Tres temporadas después de su aterrizaje en el club verdiblanco, las vitrinas del Sporting siguen esperando un campeonato que han acariciado por momentos durante la etapa de Jorge Jesus en el banquillo de Alvalade, que sustituye por el del Al-Hilal saudí.

Le espera en Arabia Saudí un contrato que le garantiza siete millones de euros netos por temporada, según la prensa portuguesa, y que tiene como beneficio extra alejarse de un club sumido en una profunda crisis deportiva e institucional.

Jorge Jesús (Amadora, 1954), que tuvo una trayectoria discreta como jugador en clubes lusos durante las décadas de los 70 y 80, comenzó su carrera como técnico del modesto Amora FC en la temporada 1989/90.

Sus resultados le permitieron iniciar una peregrinación que le llevó desde clubes modestos a equipos de la clase media portuguesa.

Tras entrenar al Vitória de Guimarães o al Belenenses, llegó al Sporting de Braga en 2008, donde cuajó una temporada que le catapultó al año siguiente al Benfica, uno de los tres grandes de Portugal y el que tiene más seguidores en el país.

Fue entonces cuando se convirtió en el técnico de moda gracias a un juego tan rocoso como táctico y a su duro carácter con jugadores, prensa y rivales, que exhibió durante sus seis años en el club.

Especialmente sonado fue su encontronazo con Julen Lopetegui, por entonces entrenador del Oporto y actual seleccionador español, con el que casi llegó a las manos.

Pero lo que realmente hizo de Jorge Jesus un entrenador en boca de todos fueron sus éxitos con los "encarnados", con los que consiguió tres ligas, una Copa, una Copa de la Liga y cinco Supercopas en seis temporadas.

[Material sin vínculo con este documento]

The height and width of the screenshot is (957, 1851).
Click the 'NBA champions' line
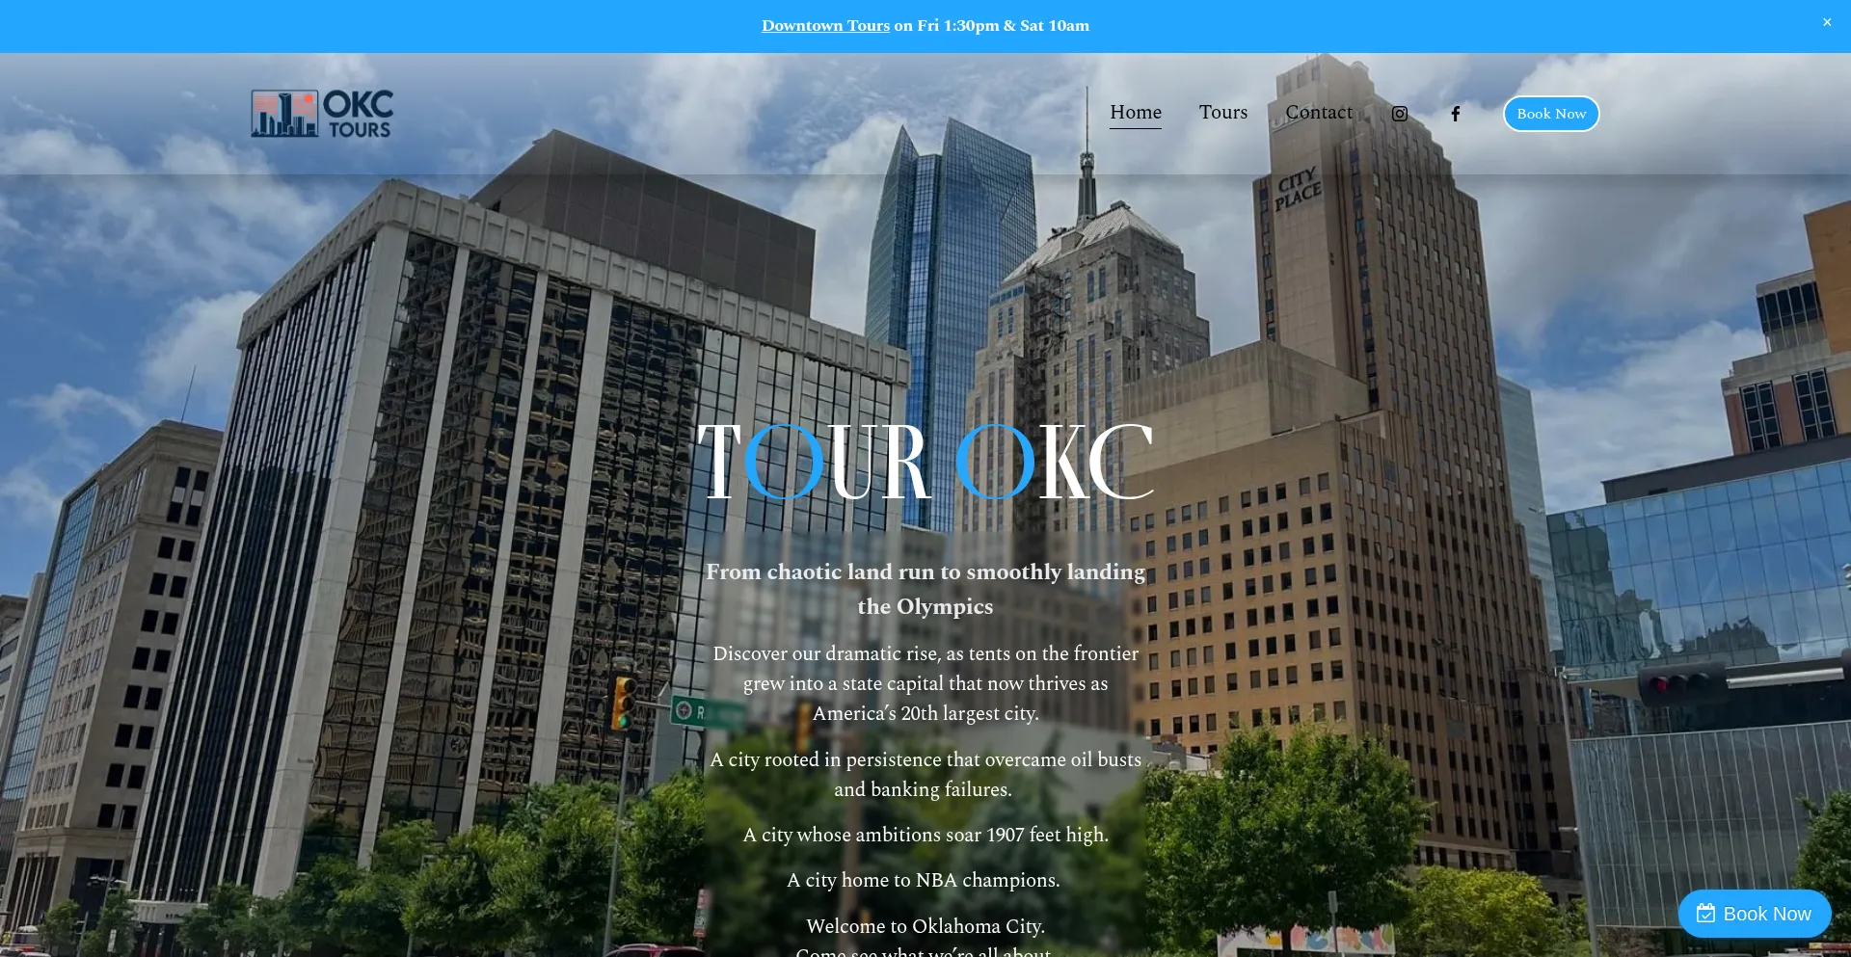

En 2015, tras conseguir su segunda liga consecutiva con las "águilas", el presidente del club vecino de Lisboa, Bruno de Carvalho, llamó a la puerta de Jesús para fichar por el Sporting; todo un golpe de efecto que muchos vieron como una gran traición.

Jorge Jesus llegó a los "leones" de Alvalade después de que éstos se llevasen la victoria en la Copa de Portugal de la mano de Marco Silva, actual entrenador del Everton inglés, lo que añadió aún más controversia a un fichaje que ya tenía de por sí suficientes ingredientes para levantar polémica.

El nuevo entrenador debutó con victoria en su nuevo banquillo, ganando al Benfica la Supercopa de Portugal en un duelo cargado de morbo.

Sin embargo, los verdiblancos vieron el título de Liga escaparse entre sus dedos y terminaron segundos a apenas dos puntos del Benfica, que se proclamó campeón por tercera vez consecutiva.

El año siguiente, el Sporting acabó la Liga en tercera posición, a doce puntos de un Benfica que se coronó por cuarta vez consecutiva.

Ya en esta temporada, Jorge Jesus consiguió su mayor éxito con el Sporting al vencer la Copa de la Liga en los penaltis ante el Braga, un triunfo que contrastó con el fin de su etapa en el Sporting.

Las dos últimos partidos del técnico al frente del equipo se convirtieron en dos sonadas decepciones para la grada de Alvalade.

Primero, una derrota en el campo del Marítimo les dejó fuera de los puestos de Liga de Campeones en la última jornada del campeonato liguero.

Después, otra derrota contra el Desportivo das Aves en la final de Copa les apartó de un título que podría haber maquillado una convulsa temporada.

Entre una y otra derrota, el 15 de mayo, un grupo de ultras encapuchados asaltó la ciudad deportiva del club, donde el equipo entrenaba, destrozó el vestuario y agredió a varios jugadores.

Estos incidentes agudizaron aun más la crisis del Sporting, investigado por la Policía Judicial (PJ) por presuntas actividades corruptas en el seno de la entidad, y llevó al técnico a plantearse la salida.

El convulso ambiente también ha llevado al auto-exilio al portero Rui Patrício y el delantero Podence, que han rescindido su contrato con el Sporting, a lo que ahora se suma la marcha de Jorge Jesus.

El encargado de devolver la ilusión al Sporting abandona así el club tras tres años en los que ha desplegado un juego resultadista pero sin demasiados resultados: apenas una Copa de la Liga y una Supercopa.